• _Task statement_:
Where a line of the records contains the word "with", show that line.

• _Data provided_:
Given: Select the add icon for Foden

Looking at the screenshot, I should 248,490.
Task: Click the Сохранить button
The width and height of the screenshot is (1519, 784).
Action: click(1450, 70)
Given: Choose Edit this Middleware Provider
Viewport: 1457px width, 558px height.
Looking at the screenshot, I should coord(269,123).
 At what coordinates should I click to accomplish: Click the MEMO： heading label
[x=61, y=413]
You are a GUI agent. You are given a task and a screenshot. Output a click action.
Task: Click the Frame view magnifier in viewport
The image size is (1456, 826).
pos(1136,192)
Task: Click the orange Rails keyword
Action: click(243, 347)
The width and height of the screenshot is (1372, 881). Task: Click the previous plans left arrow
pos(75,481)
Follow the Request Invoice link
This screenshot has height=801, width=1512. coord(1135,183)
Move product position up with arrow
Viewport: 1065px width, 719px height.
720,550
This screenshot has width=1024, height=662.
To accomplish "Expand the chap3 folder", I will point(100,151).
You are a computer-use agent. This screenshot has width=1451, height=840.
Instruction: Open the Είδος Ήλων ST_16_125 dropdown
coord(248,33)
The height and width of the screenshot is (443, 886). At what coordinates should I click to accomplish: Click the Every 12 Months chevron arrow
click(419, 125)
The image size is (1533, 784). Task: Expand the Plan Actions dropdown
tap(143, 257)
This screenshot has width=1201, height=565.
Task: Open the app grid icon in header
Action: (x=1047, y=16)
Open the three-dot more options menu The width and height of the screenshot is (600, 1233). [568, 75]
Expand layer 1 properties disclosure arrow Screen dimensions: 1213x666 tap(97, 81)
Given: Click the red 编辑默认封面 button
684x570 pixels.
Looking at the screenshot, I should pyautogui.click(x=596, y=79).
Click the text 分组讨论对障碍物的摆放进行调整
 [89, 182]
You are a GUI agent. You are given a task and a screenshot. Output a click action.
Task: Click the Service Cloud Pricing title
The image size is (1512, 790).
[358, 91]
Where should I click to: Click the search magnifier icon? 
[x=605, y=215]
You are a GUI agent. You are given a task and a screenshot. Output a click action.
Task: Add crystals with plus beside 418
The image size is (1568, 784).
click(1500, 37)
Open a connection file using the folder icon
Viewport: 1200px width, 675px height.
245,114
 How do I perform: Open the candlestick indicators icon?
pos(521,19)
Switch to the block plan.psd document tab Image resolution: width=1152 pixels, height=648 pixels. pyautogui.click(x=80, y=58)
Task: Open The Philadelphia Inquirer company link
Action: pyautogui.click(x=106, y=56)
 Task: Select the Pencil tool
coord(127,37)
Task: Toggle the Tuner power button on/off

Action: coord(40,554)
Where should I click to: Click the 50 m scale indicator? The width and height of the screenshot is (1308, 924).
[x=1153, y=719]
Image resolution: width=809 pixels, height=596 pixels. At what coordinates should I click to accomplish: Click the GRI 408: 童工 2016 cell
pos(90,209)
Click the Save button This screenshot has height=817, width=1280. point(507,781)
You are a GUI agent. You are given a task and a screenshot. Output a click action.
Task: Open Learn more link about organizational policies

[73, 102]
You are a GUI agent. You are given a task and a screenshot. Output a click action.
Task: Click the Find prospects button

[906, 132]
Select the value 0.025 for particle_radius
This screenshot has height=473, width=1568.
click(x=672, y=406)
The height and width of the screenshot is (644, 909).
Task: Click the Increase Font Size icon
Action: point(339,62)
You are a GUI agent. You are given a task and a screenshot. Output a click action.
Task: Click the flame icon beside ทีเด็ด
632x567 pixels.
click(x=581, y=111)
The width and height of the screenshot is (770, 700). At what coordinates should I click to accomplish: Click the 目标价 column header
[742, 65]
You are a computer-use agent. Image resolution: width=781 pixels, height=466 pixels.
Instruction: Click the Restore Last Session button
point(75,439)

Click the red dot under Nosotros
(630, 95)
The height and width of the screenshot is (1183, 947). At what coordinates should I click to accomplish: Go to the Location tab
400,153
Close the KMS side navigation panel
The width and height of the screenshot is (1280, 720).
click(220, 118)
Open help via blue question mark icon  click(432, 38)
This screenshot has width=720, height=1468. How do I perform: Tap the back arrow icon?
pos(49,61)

• _Finished exercise_:
Move product position up with arrow
Task: Add crystals with plus beside 418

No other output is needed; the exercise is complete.